> _Travail demandé_
1. D'après l'extrait sur Jean-Luc Godard, sous quel pseudonyme signe-t-il parfois dans les Cahiers du cinéma ?
2. Relevez, dans l'extrait sur Jean-Luc Godard, toutes les personnes qu'il rencontre à l'époque où il fréquente le « ciné-club » et les cinémas du Quartier latin.
3. Les affirmations suivantes sont-elles conformes à l'extrait sur Jean-Luc Godard ? Répondez par oui ou par non en citant les mots de l'extrait qui le justifient.
(a) Godard obtient une maîtrise d'ethnologie à la Sorbonne.
(b) C'est Godard qui fonde les Cahiers du cinéma en 1951.
(c) Godard effectue toute sa scolarité en Suisse.

> _Extrait_
☆ ☆ ☆ ☆ ☆
Il est également cousin du maire de Clermont-Ferrand, Serge Godard.

Ceci pour la séquence « people » !

 

 Après une scolarité à Nyon, en Suisse, puis à Paris au lycée Buffon.

 

Il s'inscrit à la Sorbonne en 1946 et y obtient une maîtrise en Ethnologie  en 49.

Il commence à fréquenter assidument le « ciné-club » et les cinémas du Quartier latin de Paris. C'est à cette époque qu'il rencontre André Bazin , François Truffaut, Jacques Rivette et Eric Rohmer avec qui il fonde "la Gazette du cinéma".

Lorsque André Bazin fonde les Cahiers du cinéma en 1951, Godard, Rivette et Rohmer sont parmi les premiers à y écrire. Jean-Luc Godard y signe soit de son propre nom, soit sous le pseudo de Hans Lucas (Jean-Luc en allemand).
☆ ☆ ☆ ☆ ☆
> _Documents sources_
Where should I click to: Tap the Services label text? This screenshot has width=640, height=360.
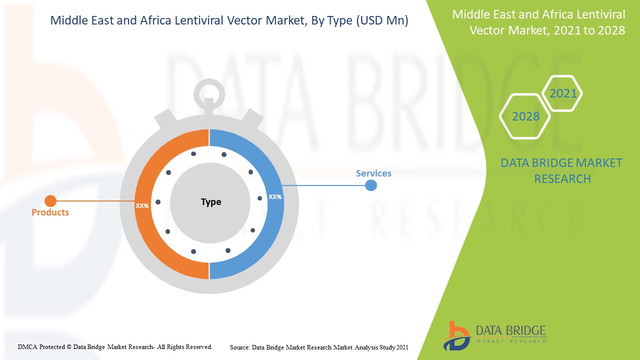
☆ ☆ ☆ ☆ ☆
> _Corrigé_
1. Il signe sous le pseudonyme de Hans Lucas.

2. André Bazin, François Truffaut, Jacques Rivette, Eric Rohmer

3.
(a) Oui : « y obtient une maîtrise en Ethnologie ».
(b) Non : « Lorsque André Bazin fonde les Cahiers du cinéma en 1951 ».
(c) Non : « Après une scolarité à Nyon, en Suisse, puis à Paris au lycée Buffon. »